Friday, May 04, 2012

My Big Brave Girl

 We were in a clothing store today, and I was looking at the racks of cheap French-terry shorts, hunting for a 4T because although she will be five in less than one month, the 5's and 5T's I bought at last year's end-of-season-sales are still too big. She gets taller every day, but she's till the smallest in her class.

She had a pink plastic piggy bank in her arms, talking to it like it was an old friend, and she'd dressed it in both a 4th of July star-spangled headband and a clearance St. Patrick's Day giant green bow tie.  She was holding it up and spinning in circles, telling the pig "Oh, Sabrina, now we are going to dance! I will dance you all around the room! We can SPIN!"

I heard a CRACK and looked over to see her at a dead stop, with a horrified look on her face. I thought maybe she'd tripped over something, but she was looking at a pair of rainbow-framed sunglasses on the floor, a child-size pair that seemed to be missing both its arms.

"I'm sorry, Mommy," she said immediately.
I picked up the glasses and found one plastic rainbow-colored arm underneath what was left of the frame. The other arm was nowhere in sight.

========================================

§ **Written problem 1**:
In the blog post, why was the writer hunting for a 4T on the racks of shorts?
§ **Written problem 2**:
Copy the records word for word from the line containing "The width and" through the end of the records, leaving out the pictures.

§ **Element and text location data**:
========================================

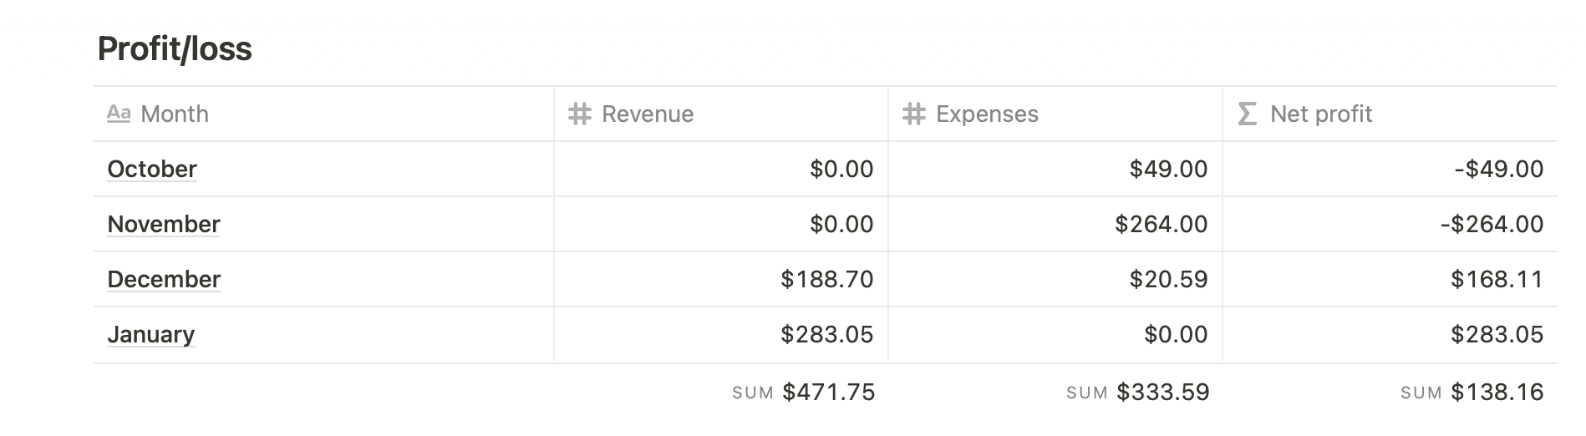Screen dimensions: 1586x436
Task: Click October's net profit value -$49.00
Action: (x=1498, y=169)
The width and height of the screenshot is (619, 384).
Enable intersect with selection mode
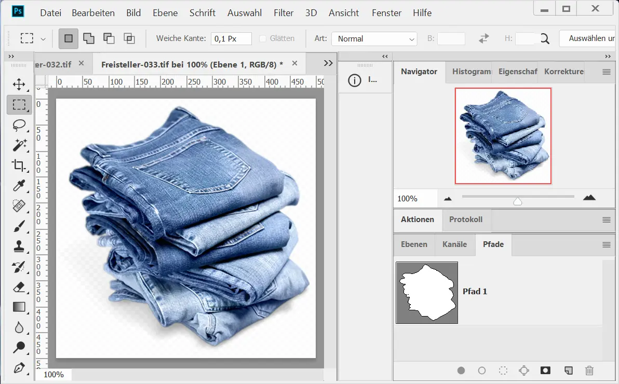coord(129,38)
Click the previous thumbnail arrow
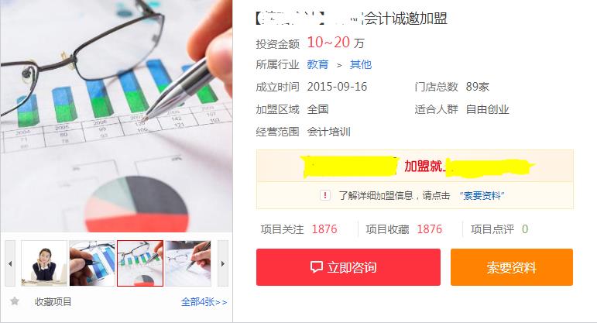This screenshot has height=323, width=597. point(10,263)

========================================

§ **Task solution 1**:
Her daughter will be five in less than a month, but the 5's and 5T's bought at last year's end-of-season sales are still too big for her. She keeps getting taller but is still the smallest in her class.

§ **Task solution 2**:
The width and height of the screenshot is (619, 384).
Enable intersect with selection mode
coord(129,38)
Click the previous thumbnail arrow
This screenshot has height=323, width=597. point(10,263)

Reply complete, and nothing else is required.